El primer corpiño célebre fue el Kestos, creado por la polaca Rosalind Klin en Estados Unidos. Era una pieza compuesta por dos triángulos cruzados. Las mujeres salían en grupo a comprar sus Kestos. Hacia 1930, ya con el crac económico en la puerta, cobró fuerza la obsesión por los corpiños y sus ocupantes: la industria puso manos a la obra para crear otros modelos, usar otros materiales y lanzar otro tipo de productos capaces de satisfacer la incipiente demanda de tetas más grandes.
En 1935, Warner’s respondió con sus corpiños de copa, lo cual significó para las mujeres de la época, y sin cirugías mediante, poder elegir si seguir siendo ellas mismas o convertirse en pechugonas de pura cepa. Las nuevas medidas de corpiños lo permitían: los rellenos estaban a la orden del día, se adaptaban a cualquier circunferencia y socialmente se imponía una figura de guitarra pero coronada por un buen estante. Desde París, las tendencias inpuestas por Vionnet y Madame Grès invitaban a llevar vestidos pegados al cuerpo, tendencia paradójicamente potenciada por el invento de las compresas higiénicas: la publicidad de las primeras toallitas mostraba mujeres con vestidos ultraadheridos al cuerpo para sugerir que la menstruación ya no era motivo para esconderse atrás de un batón o un delantal. Lentamente, Hollywood fue tomando nota de los cambios y las dos guerras mundiales contribuyeron, con la escasez de coquetería que impusieron, a que con la paz volviera un frenesí sensual nunca visto. Las sucesivas estrellas catapultadas por la pantalla grande, todas ellas, tenían tetas: era una condición indispensable para mostrarse deseable en una sociedad ávida de cuerpos vivos y de sangre en las venas.

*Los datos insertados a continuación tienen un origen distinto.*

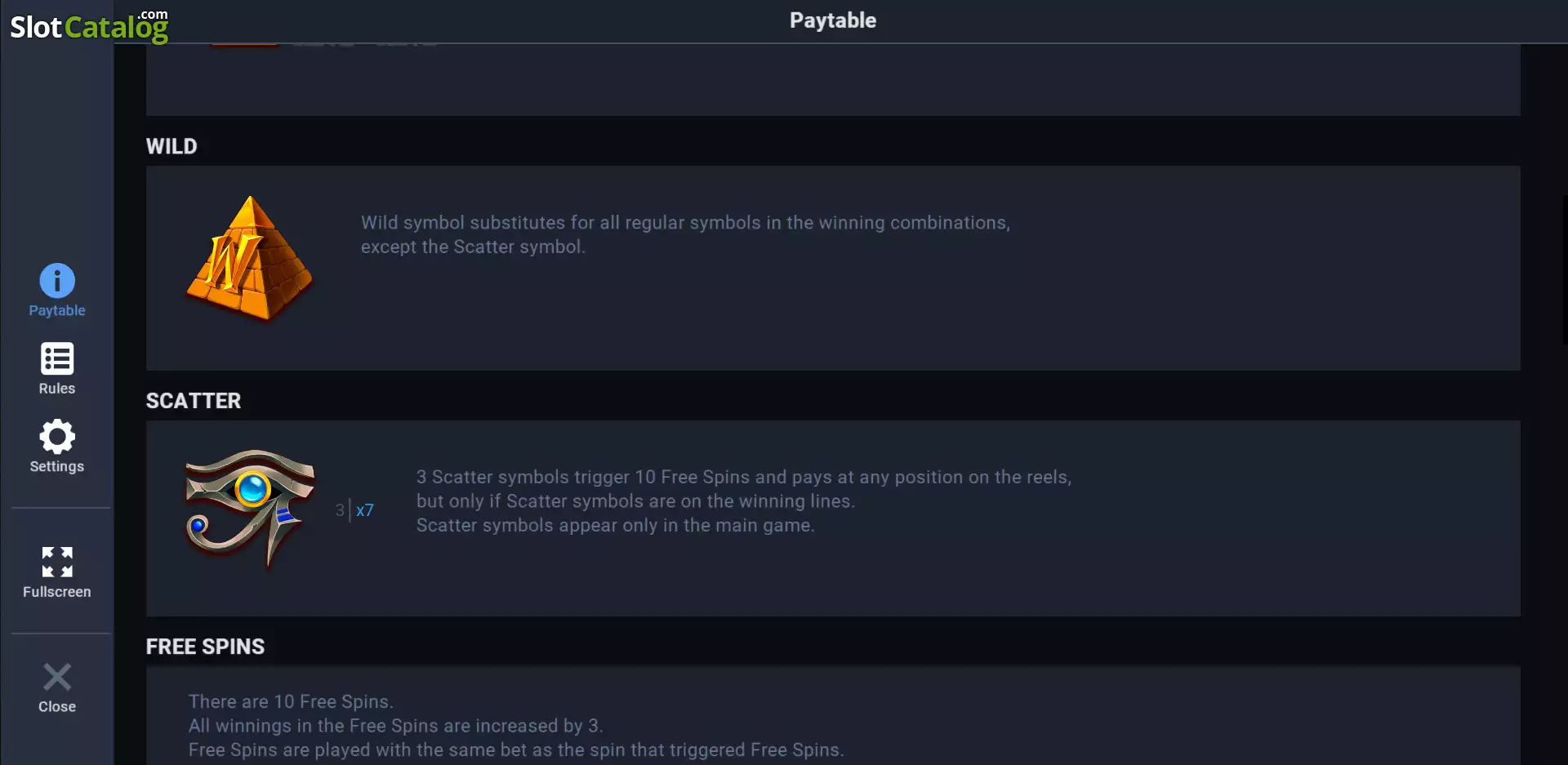This screenshot has height=765, width=1568.
Task: Click the scatter x7 payout value
Action: pos(365,510)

Fue en los cincuenta que los corpiños explotaron como un arma de seducción irrefrenable. Frederick’s, de Hollywood, lanzó los suyos con la impronta de esas figuras cinematográficas: tasa armada, copa alta, relleno, pespuntes en hilera, una delantera avasallante. Se puso de moda, poco después, el half-bras, que sigue su reinado hasta hoy: el medio corpiño que levanta lo que hay que levantar y deja al aire lo que es digno de verse.
Pero llegó el flower power y, con él, una resignificación de los sujetadores. Estaba mal visto sujetar cualquier cosa, todo debía fluir, incluso caer. El corpiño fue, para el feminismo de la época, el símbolo de la opresión femenina. Se puso de moda el nudismo y esa moda también cubrió con un manto de piedad las imperfecciones femeninas.

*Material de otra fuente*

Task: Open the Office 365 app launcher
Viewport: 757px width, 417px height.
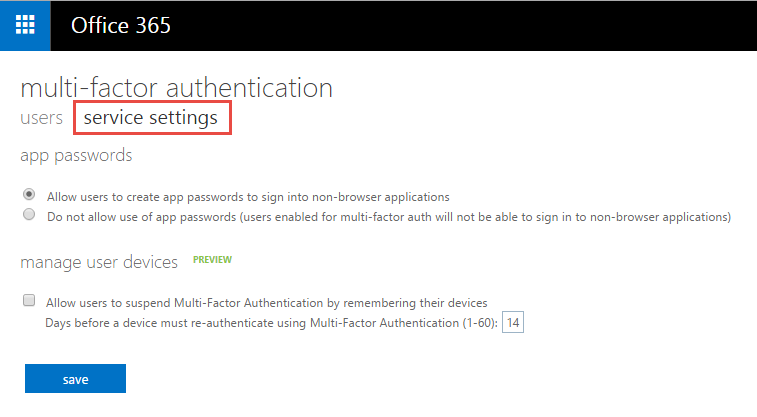Action: pyautogui.click(x=25, y=25)
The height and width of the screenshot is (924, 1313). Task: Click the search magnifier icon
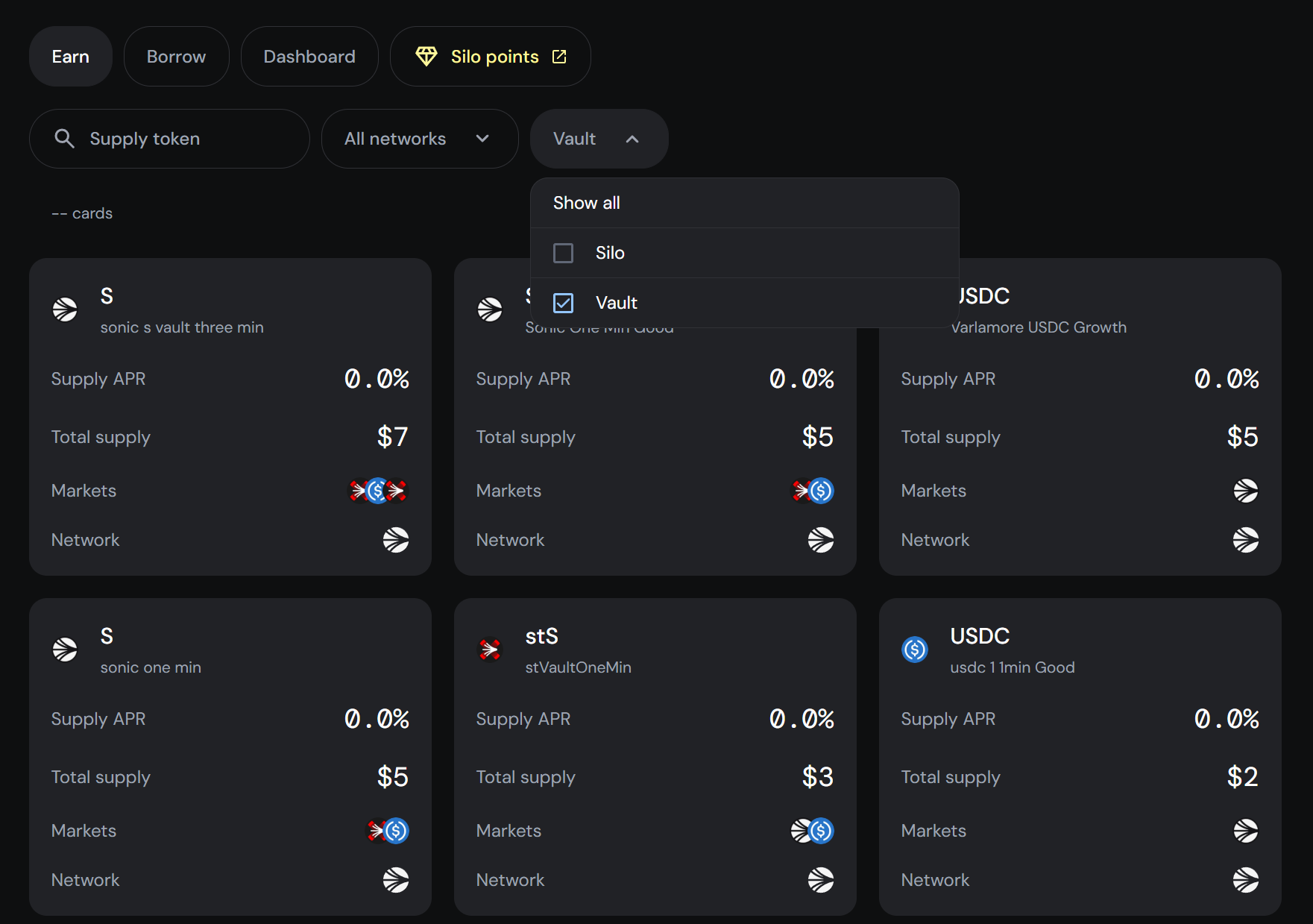coord(65,139)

Lo que parecía el fin del apogeo del corpiño fue en realidad apenas una tregua, tras la cual la intervención cultural sobre los cuerpos de las mujeres sería mucho peor. De los 70 en adelante, el simulacro de las tetas socialmente aceptables se extendió de lo público a lo privado, y a muchas mujeres ya no les alcanzaba “verse bien” gracias a un buen push-up: la ilusión debía ser sostenida incluso en soledad, frente al espejo. Y para eso fue necesario el bisturí. Cuánto más cálido era el encaje.